Self-Made Cities: How communities create functioning neighborhoods without formal planning
When families arrive in cities faster than housing can be built, they build it themselves. A plot of land near work opportunities gets claimed. Walls go up from whatever materials are available—cardboard, then plywood, then brick as savings accumulate. Neighbors negotiate boundaries. Pathways emerge from foot traffic. Within years, what looks like random sprawl develops its own logic: homes cluster near water sources, shops line natural thoroughfares, and community spaces form at intersections.
This self-organization produces remarkable results. In many slums, residents have created water-sharing systems, organized waste collection, and established informal security networks—all without government involvement. Social bonds become infrastructure. A newcomer finds housing through relatives, employment through neighbors, childcare through community trust. These networks accomplish what formal institutions often cannot: rapid, flexible adaptation to changing needs.
The efficiency is real but incomplete. Self-built neighborhoods lack what only public investment can provide: sewage systems that prevent disease outbreaks, electrical grids that don't cause fires, roads wide enough for ambulances. The innovation of slum communities deserves recognition, but so does their right to basic services that shouldn't require heroic improvisation.
TakeawaySlums demonstrate that communities can self-organize complex systems, but this resilience doesn't excuse governments from providing the infrastructure that only collective investment can deliver.
Informal Economy: Why slums become engines of entrepreneurship and economic activity
Kibera in Nairobi isn't just Africa's largest slum—it's a marketplace of over 100,000 small businesses. Hair salons operate from living rooms. Mechanics repair motorcycles in doorways. Food vendors cook meals to order at every corner. Without formal employment options, residents create their own livelihoods. Necessity becomes the business incubator that expensive startup programs try to replicate.

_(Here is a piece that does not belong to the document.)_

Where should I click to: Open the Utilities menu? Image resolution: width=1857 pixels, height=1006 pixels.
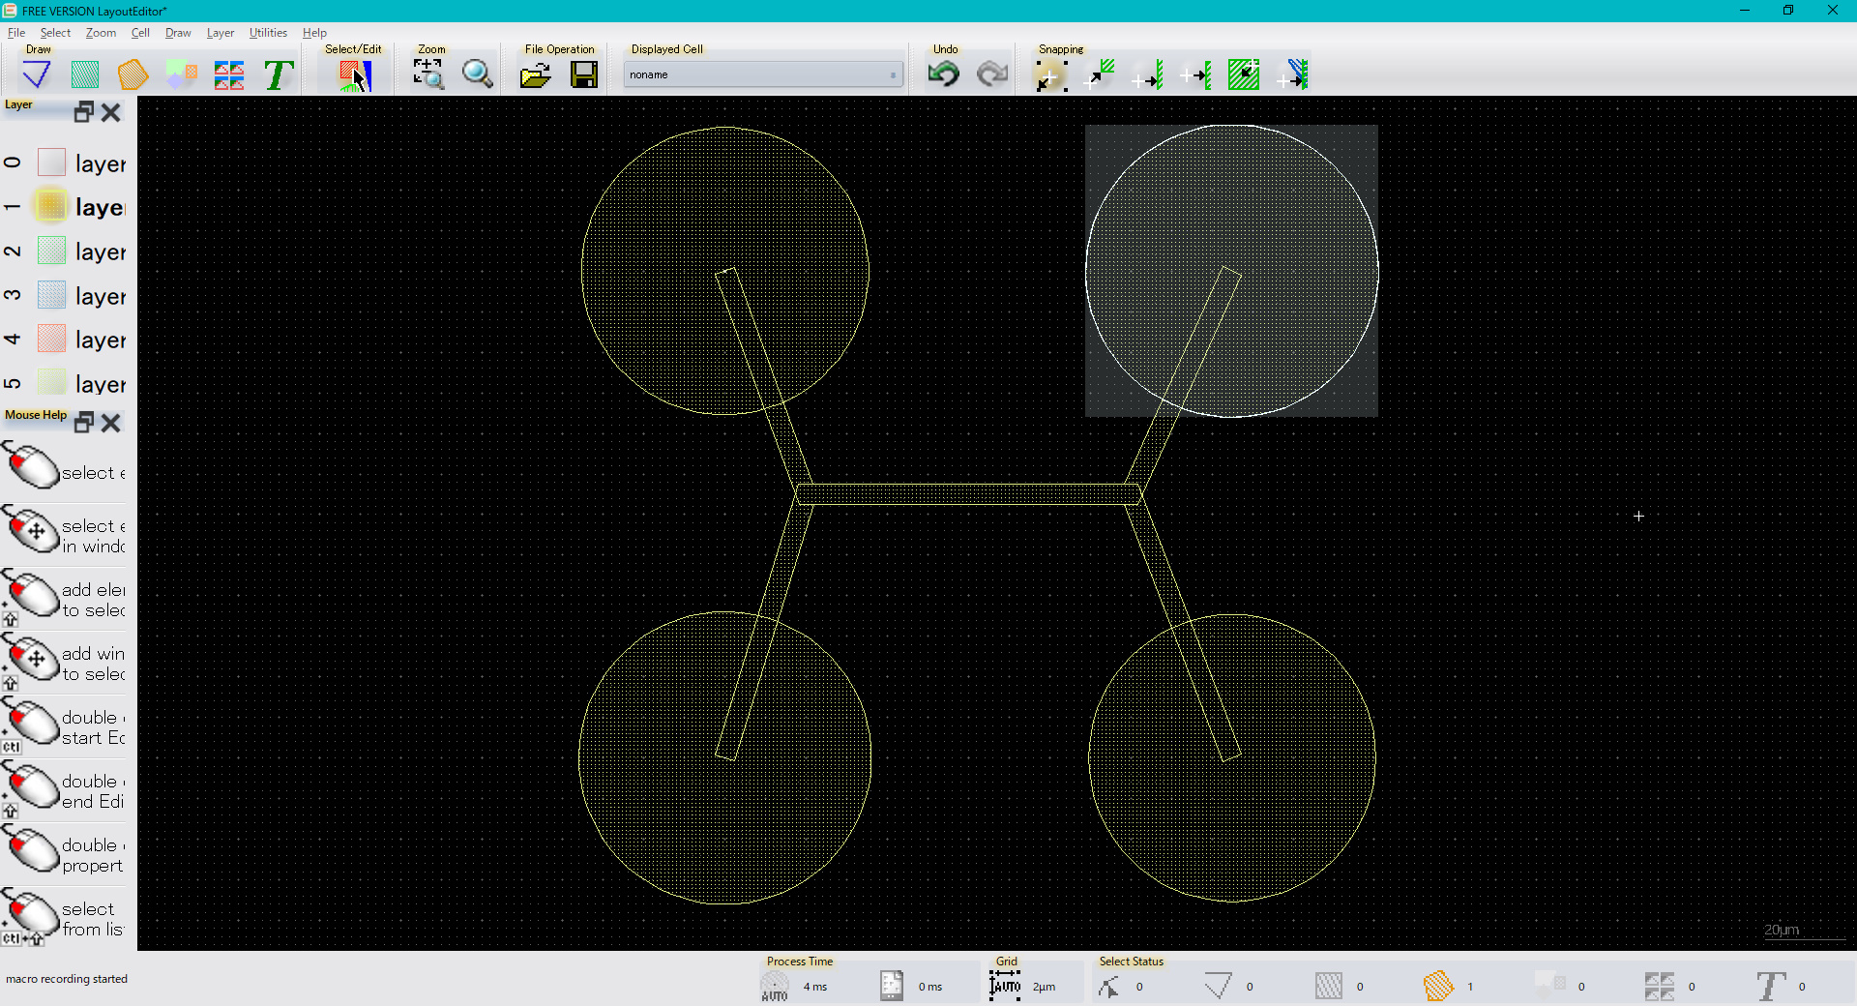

The economic logic is powerful. Low rents mean low overhead. Dense populations mean concentrated customers. Trust networks mean credit without banks—a shopkeeper extends payment terms to known neighbors, a seamstress takes deposits from regular clients. These micro-enterprises often outcompete formal businesses on price because they avoid taxes, licensing fees, and regulatory compliance. That's not cheating; it's survival math in places where following every rule would make business impossible.
But informality has costs. Workers lack protections. Businesses can't grow beyond what cash flow allows. Property can be seized because ownership isn't documented. The goal isn't to romanticize informal economies but to understand them as rational responses to exclusion from formal systems—and to design policies that bring people into formal protections without destroying the flexibility that helps them survive.
TakeawayInformal economies thrive because formal systems have failed to include the poor, not because slum residents prefer operating outside the law.
Upgrading Works: Which approaches successfully improve slums without displacing residents
For decades, the standard response to slums was demolition. Bulldoze the eyesore, relocate residents to tower blocks on city edges, declare success. The results were predictable: people lost jobs when moved far from employment, social networks shattered, many returned to build new slums closer to work. Demolition didn't solve the problem—it just recycled it while destroying communities in the process.
Slum upgrading takes a different approach: improve what exists rather than replace it. Programs in Thailand, Brazil, and Indonesia have shown what this looks like. Governments provide land tenure—official recognition that residents own their plots. Once ownership is secure, families invest in improvements. Streets get paved. Sewer lines get installed. Electricity becomes legal and safer. The same community remains, but living conditions transform. Costs run roughly one-tenth of building new housing elsewhere.
The most successful programs combine physical upgrades with participation. In Mumbai's Slum Rehabilitation Authority projects, residents help design their new buildings. In Medellín, Colombia, the government built libraries, cable cars, and parks in informal settlements—treating them as neighborhoods worth investing in rather than problems to contain. Slum residents know what they need. The role of development is to provide resources and rights, not to impose solutions from outside.
TakeawaySecure land tenure is often the single most powerful intervention—when people know they won't be evicted, they invest in their own neighborhoods.
Slums aren't the opposite of successful cities—they're cities in formation, built by people excluded from formal housing markets but determined to participate in urban opportunity. The innovation on display is real, and so is the suffering that shouldn't be necessary.
Development that works starts from respect for what communities have already created. It provides what only public action can deliver—tenure security, infrastructure, services—while preserving the economic vitality and social bonds that make these neighborhoods function. Slums teach us that cities belong to everyone who builds them.